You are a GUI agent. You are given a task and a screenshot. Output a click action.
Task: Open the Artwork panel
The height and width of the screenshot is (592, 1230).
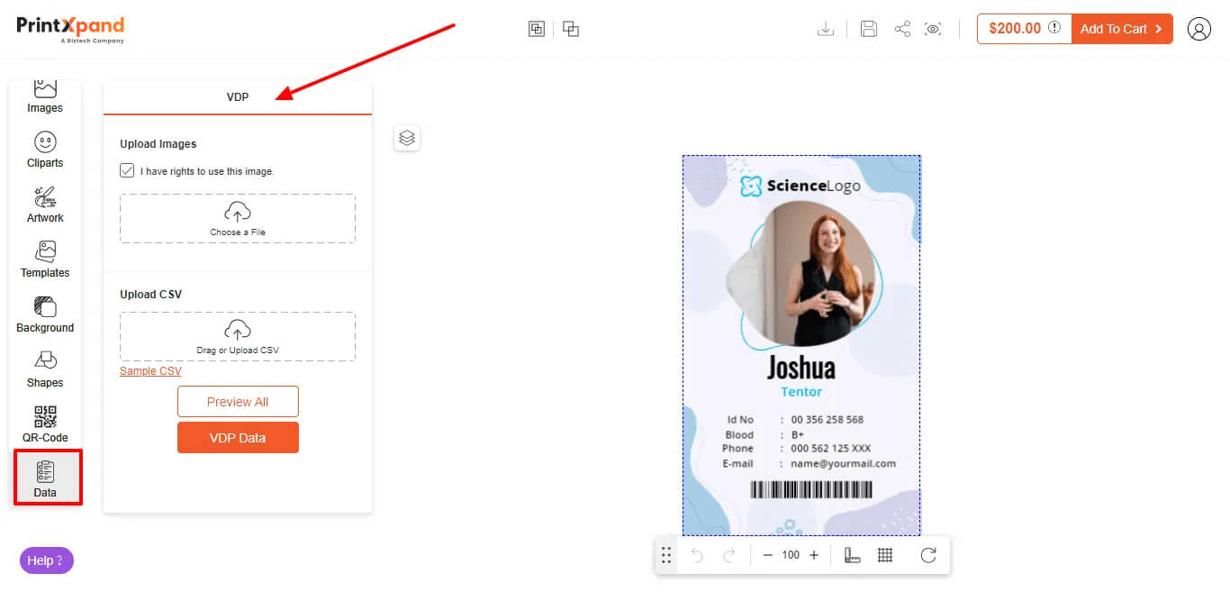click(x=45, y=205)
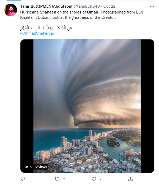Open the three-dot more options menu

point(152,6)
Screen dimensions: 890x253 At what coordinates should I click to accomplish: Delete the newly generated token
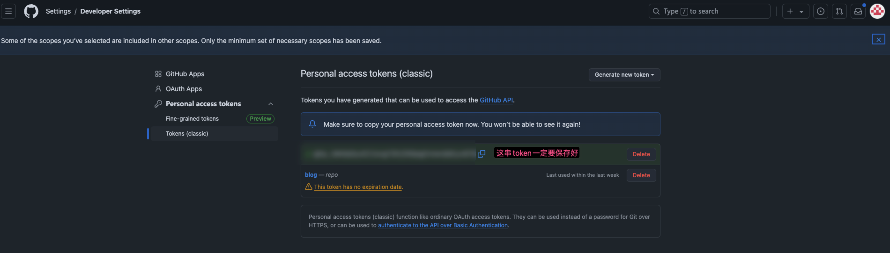pos(641,154)
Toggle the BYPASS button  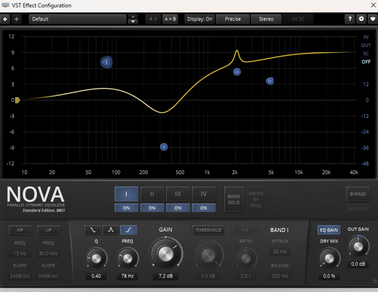point(358,194)
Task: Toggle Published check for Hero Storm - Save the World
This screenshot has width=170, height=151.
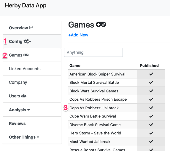Action: point(151,133)
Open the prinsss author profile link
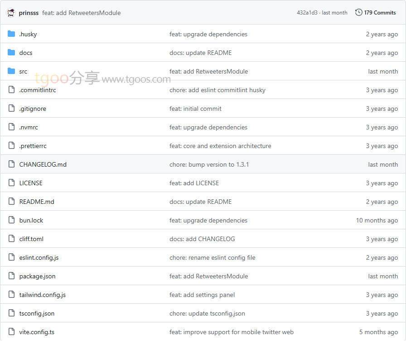 [x=29, y=13]

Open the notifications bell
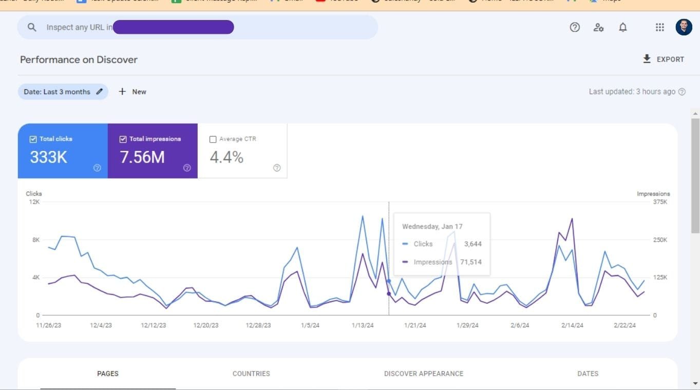click(x=623, y=27)
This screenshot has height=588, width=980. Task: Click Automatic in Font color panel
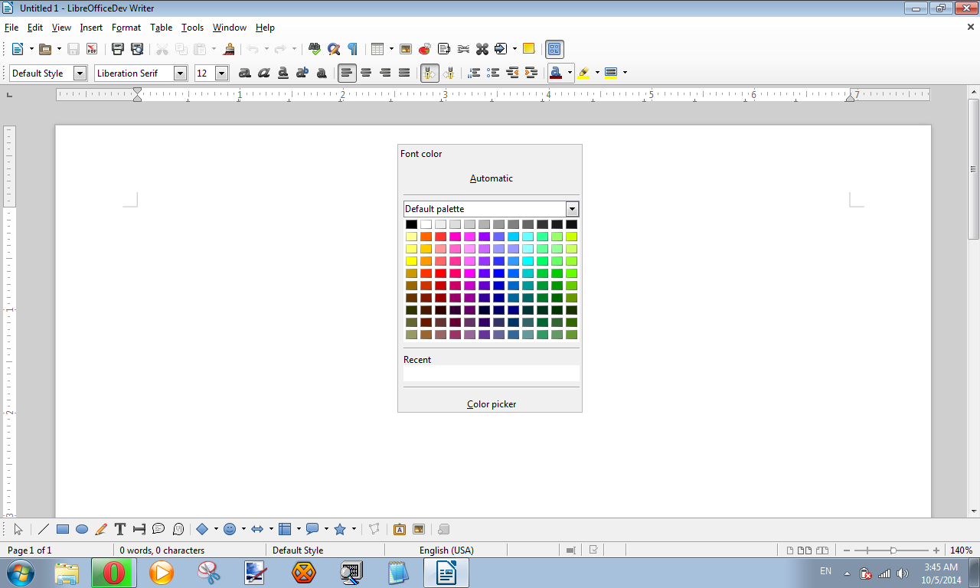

_YOUR GOAL_
For every line above that includes the word "panel", return the line.

_TASK ANSWER_
Task: Open the Artwork panel
This screenshot has height=588, width=980. Task: Click Automatic in Font color panel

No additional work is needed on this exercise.